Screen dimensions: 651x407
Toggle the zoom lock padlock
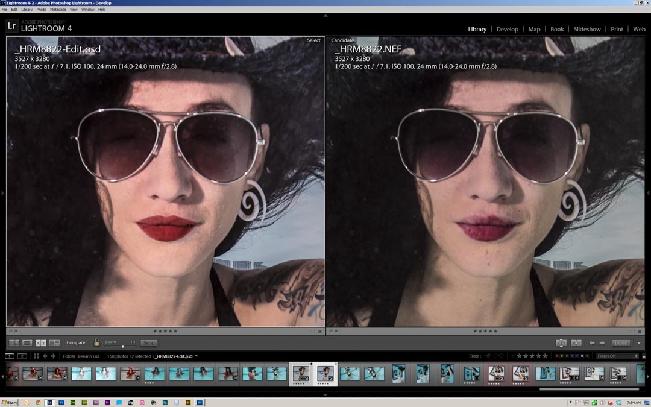coord(97,342)
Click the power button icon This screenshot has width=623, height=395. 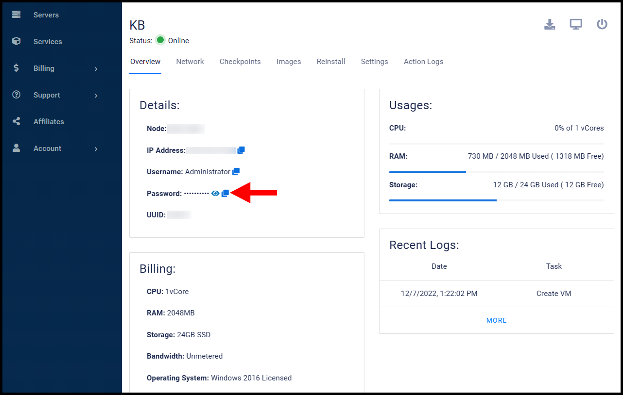coord(602,24)
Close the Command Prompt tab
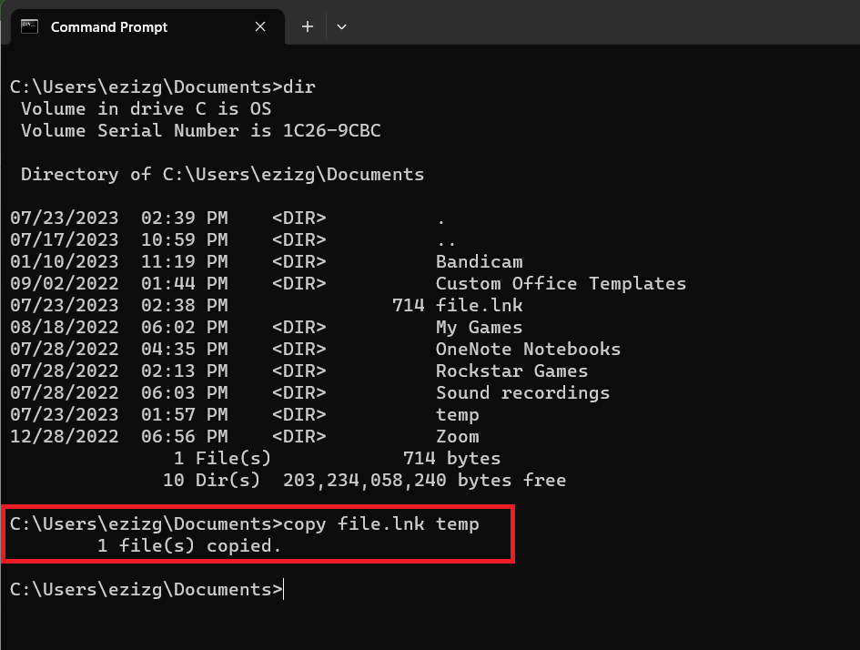860x650 pixels. point(260,26)
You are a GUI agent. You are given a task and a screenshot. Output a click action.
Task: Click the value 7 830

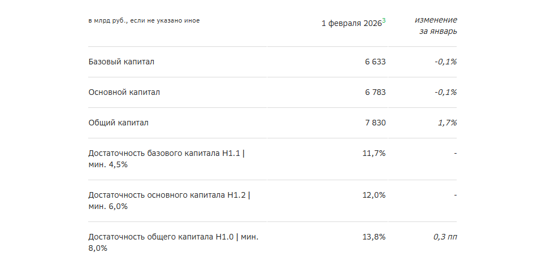pos(375,123)
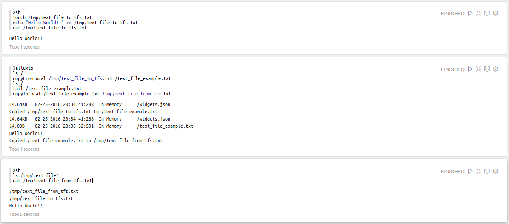The height and width of the screenshot is (224, 509).
Task: Toggle output of the first %sh paragraph
Action: [x=487, y=13]
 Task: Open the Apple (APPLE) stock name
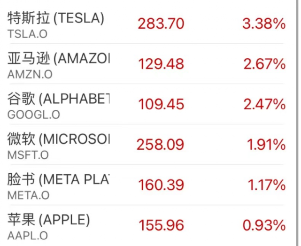tap(49, 220)
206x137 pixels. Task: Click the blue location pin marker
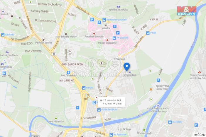tap(127, 67)
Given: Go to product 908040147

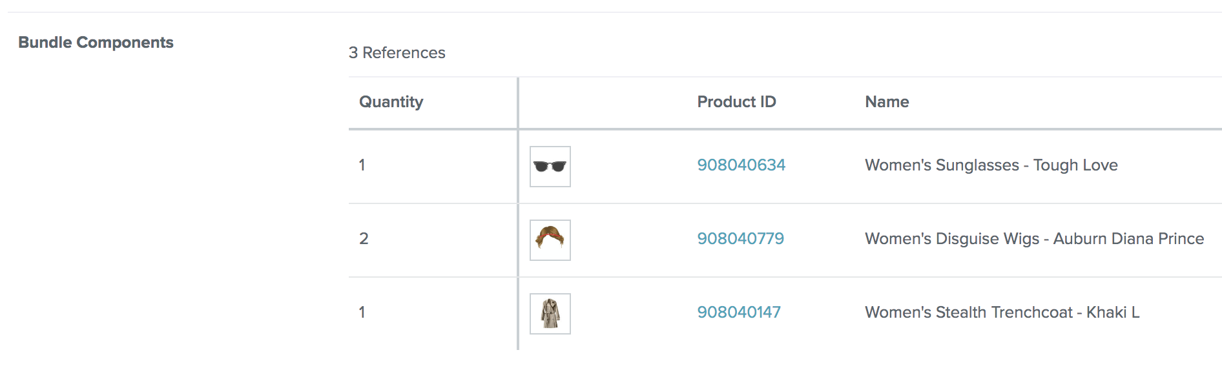Looking at the screenshot, I should point(739,313).
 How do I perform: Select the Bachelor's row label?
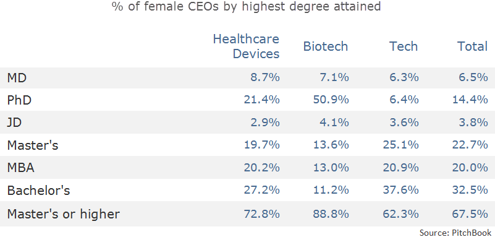[38, 191]
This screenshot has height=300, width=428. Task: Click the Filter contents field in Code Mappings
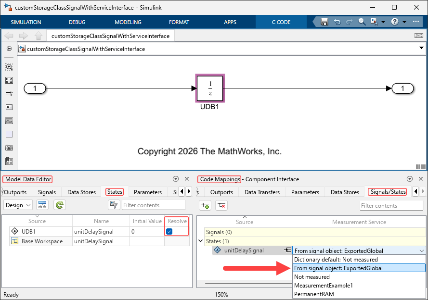coord(391,206)
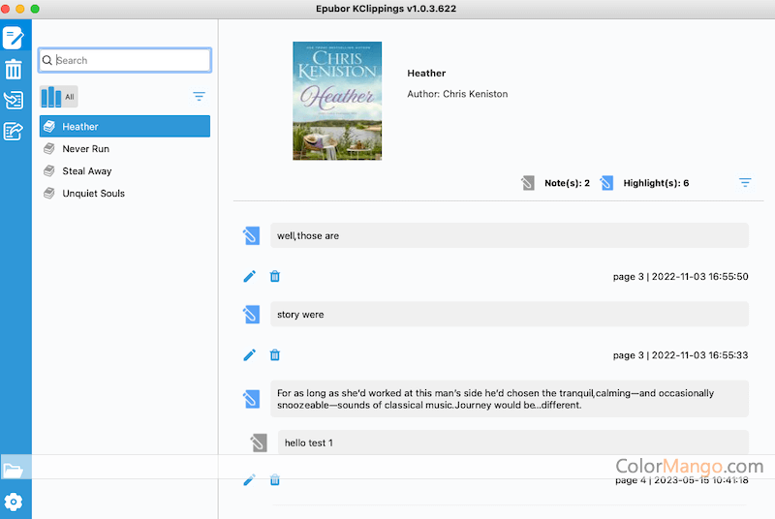
Task: Filter clippings by Highlight(s) icon
Action: [x=606, y=183]

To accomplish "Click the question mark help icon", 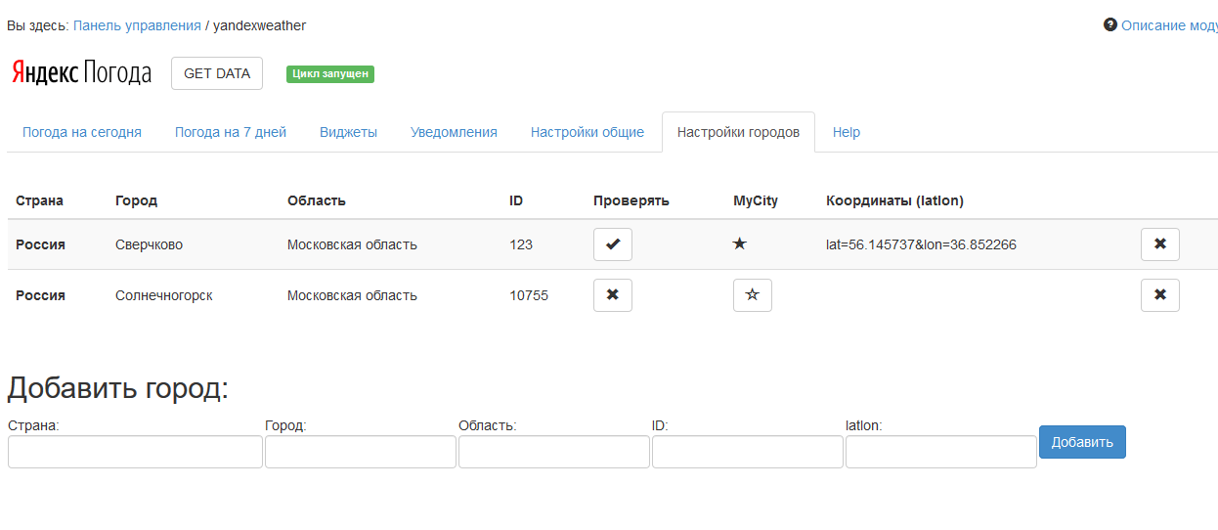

Exercise aim: Retype only the lines from the line with "Close the Command Prompt tab" through the last line of the data. Keep both ends and skip the pictures.

Answer space:
Close the Command Prompt tab
860x650 pixels. point(260,26)
You are a GUI agent. You are given a task and a screenshot. Output a click action.
Task: Click the value 7 830

pos(375,123)
The height and width of the screenshot is (224, 509).
Task: Toggle output of the first %sh paragraph
Action: [x=487, y=13]
 Task: Open the Apple (APPLE) stock name
tap(49, 220)
206x137 pixels. Task: Click the blue location pin marker
tap(127, 67)
Given: Go to product 908040147

Looking at the screenshot, I should point(739,313).
 How do I perform: Select the Bachelor's row label?
[38, 191]
This screenshot has height=300, width=428. Task: Click the Filter contents field in Code Mappings
coord(391,206)
Task: Filter clippings by Highlight(s) icon
Action: [x=606, y=183]

To accomplish "Click the question mark help icon", 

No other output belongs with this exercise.